Having an audience of devoted true believers, however, has its drawbacks. During the first part of her speech, there were occasional bursts of applause, but little laughter. Why? Because most of the first 5 minutes consisted mainly of things Ann had written in recent columns, so the punchlines didn't have quite as much "kick" with a crowd for whom Coulter's columns are a weekly ritual.

Then Ann started in on the issue of the Danish cartoons. On Blogger Row at CPAC, Matthew Vadum had his tape recorder rolling and provides a transcription of how Coulter began riffing on the idea that, because of the terms of the NATO treaty and the Syrian regime's support for mob attacks on the Danish embassy, all our European "allies" were now solemnly obligated to join the U.S. in a war against Syria:

By the terms of the NATO treaty we have an obligation along with most of European nations to attack Syria right now. Or is NATO, like conventions of civilized society, inapplicable when Muslims are involved? They complain about unilateral action. Well, according to the terms of the NATO treaty, written by Dean Acheson and a bunch of Democrats, Spain, France, Germany, Greece, they all have an obligation to attack Syria right now.
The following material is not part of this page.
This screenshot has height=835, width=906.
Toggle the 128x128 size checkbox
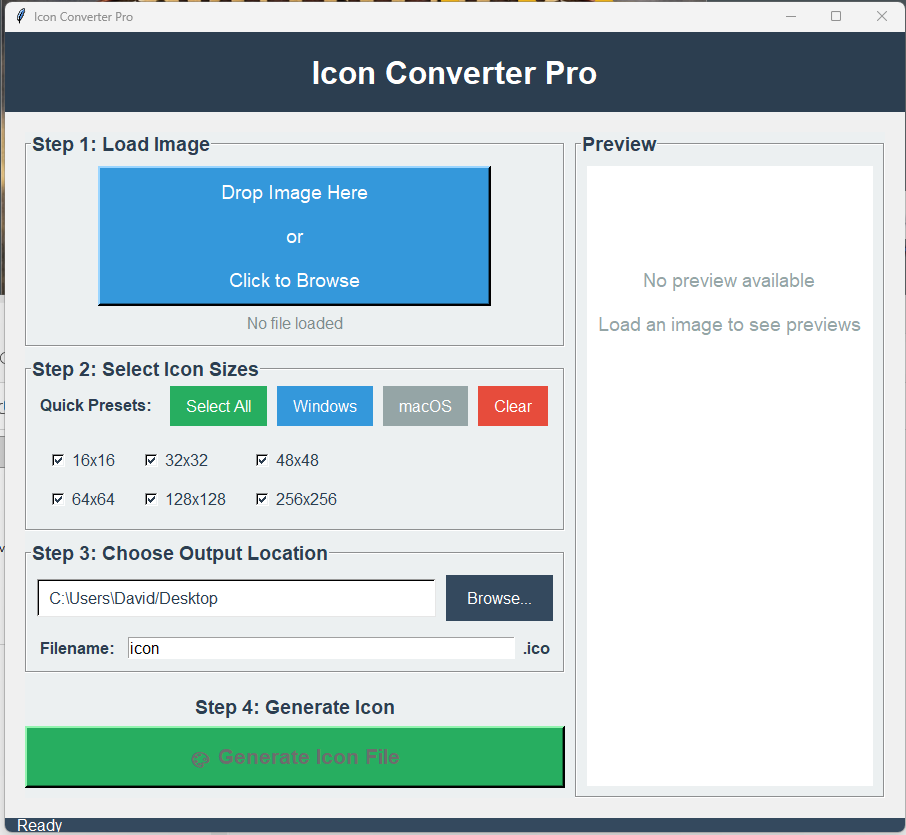[x=151, y=498]
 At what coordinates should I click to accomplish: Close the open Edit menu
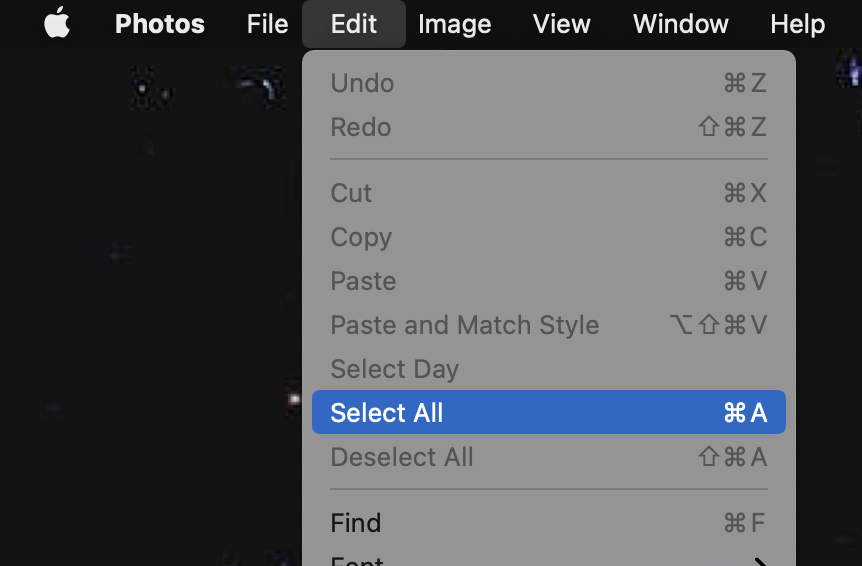[x=353, y=24]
From there -- again, major hat tip to Vadum -- Coulter segued to the question of whether Iran has nuclear weapons:


“Maybe they do, maybe they don’t, but they’re certainly acting like they do. What if they start having [several words unintelligible at this point on the recording] bipolar episodes with nuclear weapons? If you don’t want to get shot by the police, don’t point a gun at them. Or, or as I think our motto should be post-9/11, 'raghead talks tough, raghead faces consequences.' "
Ouch.

THE REACTION

OMG! I was taking notes -- on a lime-green pad my wife had been thoughtful enough to bring along -- and when I heard Ann say "raghead," I carefully wrote down that sentence. (My note-taking skills suck, so the fact that I wrote down the whole sentence says something.) The audience response was rather muted, as I recall, because everybody had the same reaction I did: Did she just say ''raghead"?

Dang. The C-SPAN cameras were rolling, the national media were in attendance, and Ann Coulter just said "raghead." Not good. Not enough to sustain a "banish her from the movement" crusade perhaps, but still not good.
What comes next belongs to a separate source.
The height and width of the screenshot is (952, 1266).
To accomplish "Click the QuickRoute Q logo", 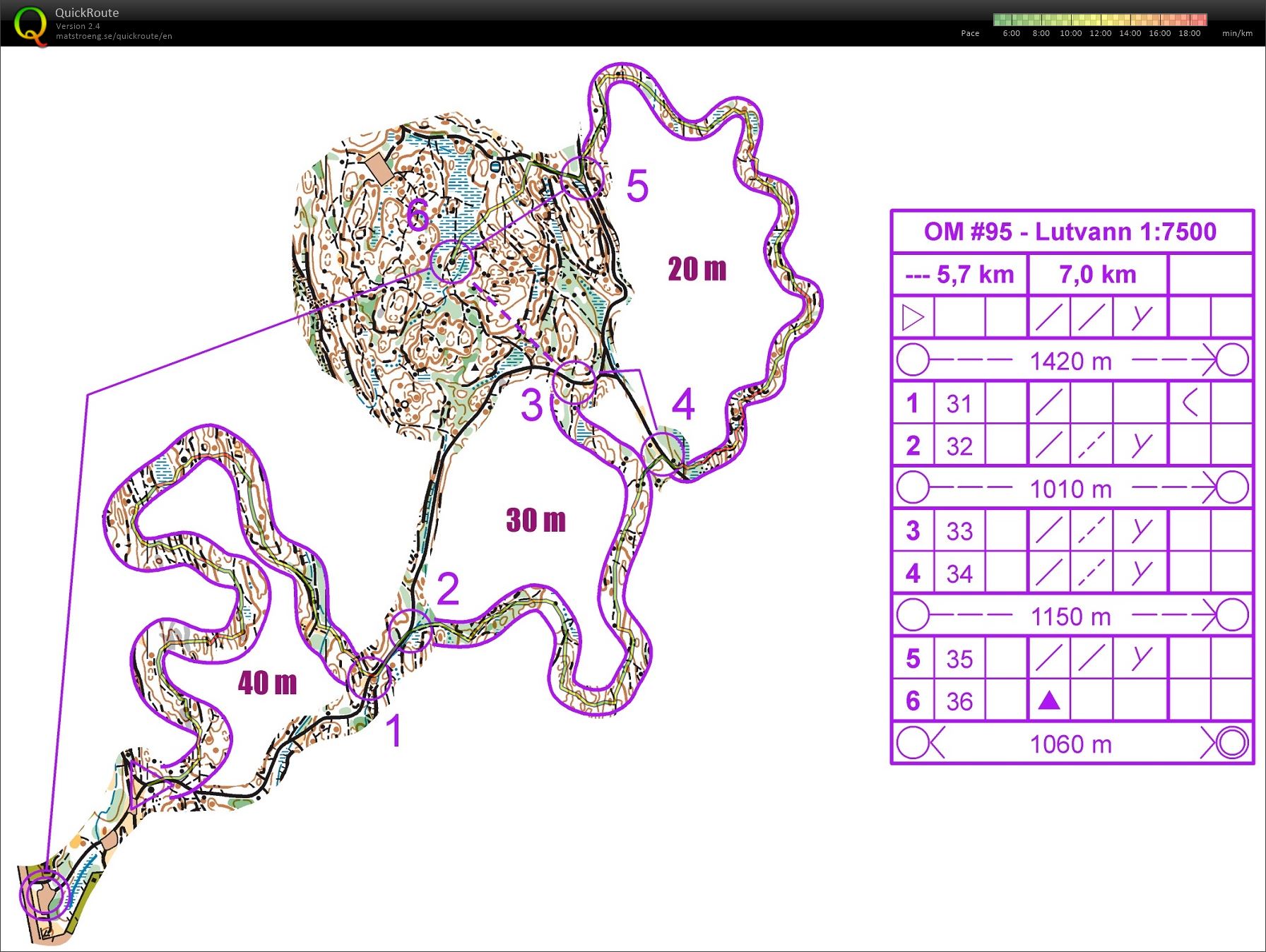I will pos(30,25).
On the one hand, my reaction was, "Well, that's just Ann being Ann." Her provocative "what's she gonna say next" style is a big factor in Coulter's popularity. It's a tightrope act, and one reason that the Regency Ballroom was so jam-packed was in anticipation that she might say something truly shocking.

But an outright ethnic slur? I am by no means politically correct, and get tired of nicey-nice Republicans who display an anemic "oh, Ann's too mean-spirited" attitude. But to use "raghead" is at the very least an unfortunate word choice. If she had said, "Jihadi talks tough, jihadi faces consequences," or "Islamofascist" some other word, OK. "Raghead" -- ouch.
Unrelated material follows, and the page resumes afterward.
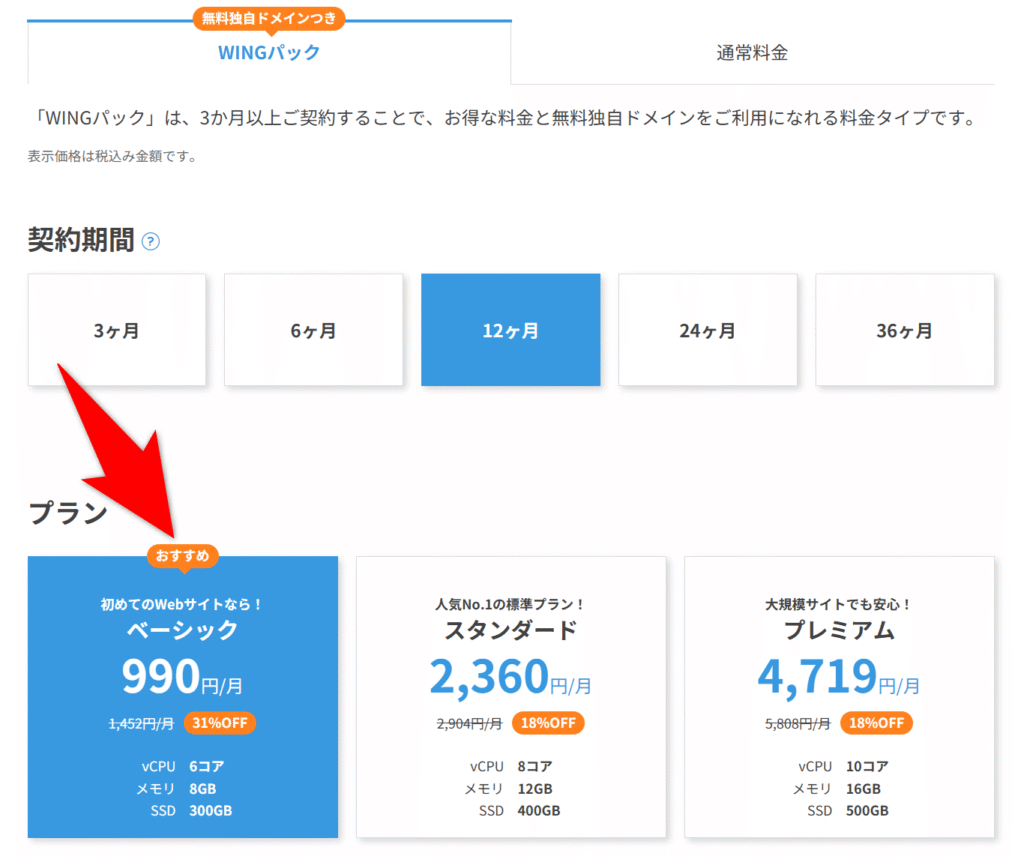1024x856 pixels.
Task: Choose the 6ヶ月 contract period
Action: pos(313,330)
And everybody I talked to at CPAC felt that way, or worse. Not all college Republicans are stout-hearted souls. On an elevator later Friday, the topic of Ann's speech came up and some GOP coed said, "Oh, she said something really racist."

I don't know that using "raghead" to refer to the vicious mullah-ocracy of Iran is "racist." My definition of "racism" would be a generalized malice toward an entire group -- the way Iranian leaders talk about Jews, for example. I suppose Ann intended to convey her low opinion of the regime in Tehran by using an insulting slur, but this does not necessarily equal "racism." But half-educated college Republicans often use the word "racist" in the degraded postmodern definition ("A person I don't like"), a rhetorical shortcut favored by the vocabulary-impaired.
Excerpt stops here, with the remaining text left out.